There are a lot of managers and leaders who suck at leading and connecting. A leader’s poor leadership behavior keeps me in business. I do what I do because I hate that there are a lot of people who work in a toxic environment, created by destructive leadership practices. I was reminded of how much we still have left to do when I ran across a story of a fired coach from St. Gregory’s University.
If you haven’t heard this story, a track and cross-country coach was fired from his job for participating in the Boston Marathon. The administration claims that the coach supported his own personal goals and was not keeping the university’s goals and needs in mind. You can read the whole story here.
The story above is an attempt by “leadership” to own and control the people who work for them through rules that are irrelevant to end results. I hate to break this to you but employees aren’t robots. They are living, breathing human beings. They also have things like hopes, dreams, goals and aspirations. So of these are work related and some of them are not. It’s crazy, I know. A great leader finds ways to support an employees personal and professional goals. What great leaders don’t do is control their employees and micro manage. Great leaders engage.
How does a leader do engagement right?
1.Get to know your team. Track coaches get fired for running the Boston Marathon when their leaders haven’t connected with them. If you don’t know someone really well, it’s easy to get offended by actions that you don’t agree with or wouldn’t do. If I know someone’s true nature, then I can give someone the benefit of the doubt. This is known, in some circles, as empathy.
2. Look at results. If your business or team is moving in the right direction and getting the results that you are looking for, isn’t that what’s most valuable? Results don’t always trump everything else. You can have an employee that performs well but is a cancer to the team. However, in most cases, you should give people space if they are getting the job done. The administration at St Gregory’s was worried that the coach was leaving during the season and that this was disruptive. I used to run in college, no offense to track and cross-country coaches but, a cross-country practice is pretty damn easy to run. If our coach took a day off from practice, we still knew how to run.
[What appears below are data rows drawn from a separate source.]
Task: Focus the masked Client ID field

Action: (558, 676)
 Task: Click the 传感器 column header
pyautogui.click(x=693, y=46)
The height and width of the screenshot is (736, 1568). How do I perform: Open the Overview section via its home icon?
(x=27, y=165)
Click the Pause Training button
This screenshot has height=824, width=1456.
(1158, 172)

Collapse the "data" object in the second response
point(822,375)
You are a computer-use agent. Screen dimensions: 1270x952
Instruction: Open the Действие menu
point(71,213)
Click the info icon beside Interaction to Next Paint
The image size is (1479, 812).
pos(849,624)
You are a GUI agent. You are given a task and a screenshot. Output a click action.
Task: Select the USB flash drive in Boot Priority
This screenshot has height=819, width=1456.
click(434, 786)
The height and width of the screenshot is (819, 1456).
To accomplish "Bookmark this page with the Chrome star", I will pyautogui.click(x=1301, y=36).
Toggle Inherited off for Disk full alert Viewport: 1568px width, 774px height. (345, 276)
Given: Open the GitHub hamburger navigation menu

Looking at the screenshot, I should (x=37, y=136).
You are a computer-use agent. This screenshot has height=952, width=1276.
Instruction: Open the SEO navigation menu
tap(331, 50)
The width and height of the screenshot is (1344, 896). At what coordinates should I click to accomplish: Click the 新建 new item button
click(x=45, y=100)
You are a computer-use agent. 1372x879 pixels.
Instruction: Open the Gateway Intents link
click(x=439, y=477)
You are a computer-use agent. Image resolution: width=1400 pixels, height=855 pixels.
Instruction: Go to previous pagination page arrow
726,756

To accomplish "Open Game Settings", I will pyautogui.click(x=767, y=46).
3. Find Out Personal and Professional Goals. Leaders need to get out in front of the goals conversation sooner than later. Sometimes personal goals do get in the way of someone’s work performance. Sometimes they don’t. Don’t be afraid to have a candid conversation about your employees goals and what they want to accomplish. This is about showing concern for your employee while protecting the goals and culture of the company.
Stories like St Gregory’s only happen when leadership is not engaged with the team that they are leading. As a company or institution grows, it’s easy to let bureaucracy, rules, policies, etc. get in the way of employee engagement. My challenge to you is, how can you create an environment where employees are inspired by the companies’ goals as well as personal goals? How can you be the leadership catalyst that supports both?